From the day Rosenthal showed up at the Texas jail, he no longer struck the agents as legitimate. He hired a Texas attorney to represent Naranjo in place of his court-appointed lawyer, and was alleged to have paid that attorney nearly three hundred thousand dollars out of funds that he himself had received from the cartel. (This is the basis of the money-laundering count to which Rosenthal has pleaded guilty.) Naranjo was nevertheless convicted, and in November of 1993 he once again began cooperating with the government. This time, agents wanted to know about Joel Rosenthal. According to Kacerosky’s affidavit, Naranjo claimed that Rosenthal, upon arriving at the prison, said he had been sent by Mike—that is, Miguel Rodríguez Orejuela, the alleged Cali-cartel boss—and that Rosenthal reminded Naranjo that if he talked to the authorities he “knew what would happen.” (Rosenthal has denied threatening Naranjo; he was ultimately not charged with that offense.)
As the investigation progressed, agents heard stories of other lawyers who were apparently trying to reinforce the cartel’s code of silence—perhaps the strongest evidence that the lawyers were acting as house counsel. After Harold Ackerman, who ran the Miami operation of the Cali cartel, was arrested, in April, 1992, his attorney, Robert Moore, a short, slightly paunchy man with a mustache, whose father was a city judge, was also alleged to have reminded his client that cooperating with the government could be risky. The government heard evidence that on Moore’s instructions Ackerman’s son, Alan, cleaned out his father’s safe-deposit boxes of one million one hundred thousand dollars in cash and brought the money to Moore’s office for safekeeping. Moore was alleged to have paid back all but fifty thousand dollars over the next year—an act of money laundering in the eyes of the government.

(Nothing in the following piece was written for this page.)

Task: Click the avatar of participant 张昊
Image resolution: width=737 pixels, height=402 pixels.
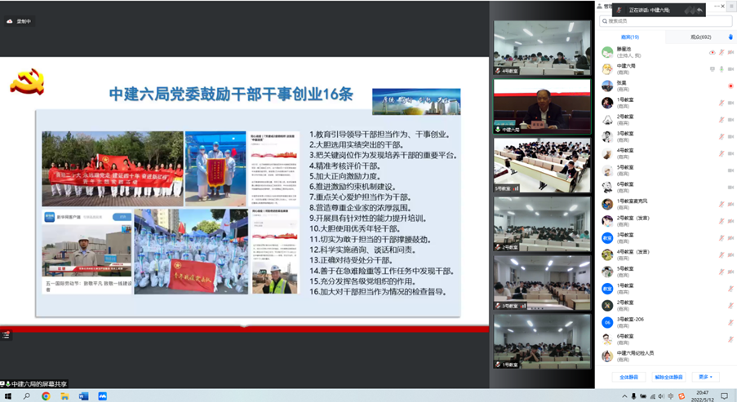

Only one of the lawyers targeted in the case was not based in Miami, and that was Michael Abbell; he worked out of a small criminal-law firm in Washington, D.C. Now fifty-four, married, and the father of three, Abbell is a graduate of Harvard Law School who joined the Justice Department in 1967 and, fourteen years later, was made head of its international-affairs office, which negotiated with foreign countries for custody of international criminals, including drug traffickers. In 1984, Abbell left the Justice Department to go into private practice. Later the same year, Gilberto Rodríguez Orejuela, who is reputed to have founded the Cali cartel with his brother, Miguel, was arrested in Spain. Gilberto Rodríguez faced indictments in New York and California, and the Justice Department petitioned Spain for custody of him. Rodríguez turned to Abbell, who sought and obtained a conflict-of-interest ruling from the Justice Department, permitting him to represent the alleged drug lord. To the frustration of Justice, Rodríguez was sent back to Colombia, where he was released. In the late eighties, Abbell made himself even more unpopular with his former allies in the drug war by appearing on Capitol Hill to argue against treaty amendments that were being sought by drug-enforcement agents.
Abbell continued to do legal work for the Rodríguez brothers, and in January, 1991, he hired an obscure Miami lawyer, Francisco Laguna, as a full-time associate. Laguna, who is in his thirties and was born in Colombia and speaks fluent Spanish, appears, from the indictment, to have been the most deeply immersed of all the lawyers in the day-to-day affairs of the Cali cartel. He maintained frequent contact with Miguel Rodríguez by public telephone. Unfortunately for Laguna, federal agents had obtained the code numbers of the debit cards he used to make his calls, and were able to intercept many of the conversations.
Abbell and Laguna worked together closely. In early 1991, the reputed No. 3 boss of the Cali cartel, José Santacruz Londoño, faced the forfeiture of sixty-five million dollars that had been seized in New York and elsewhere. Laguna was alleged to have received documents from an economist working for Santacruz which showed that the seized money had come from legitimate sources, such as a cattle farm and a sugar plantation. A short time later, according to the Miami indictment, Abbell “voiced his concern to Laguna about the obvious falsity of the documents,” and asked Laguna to “amend the documents so that the falsity was not obvious.” The phony documents were filed in Brooklyn federal court, the indictment says.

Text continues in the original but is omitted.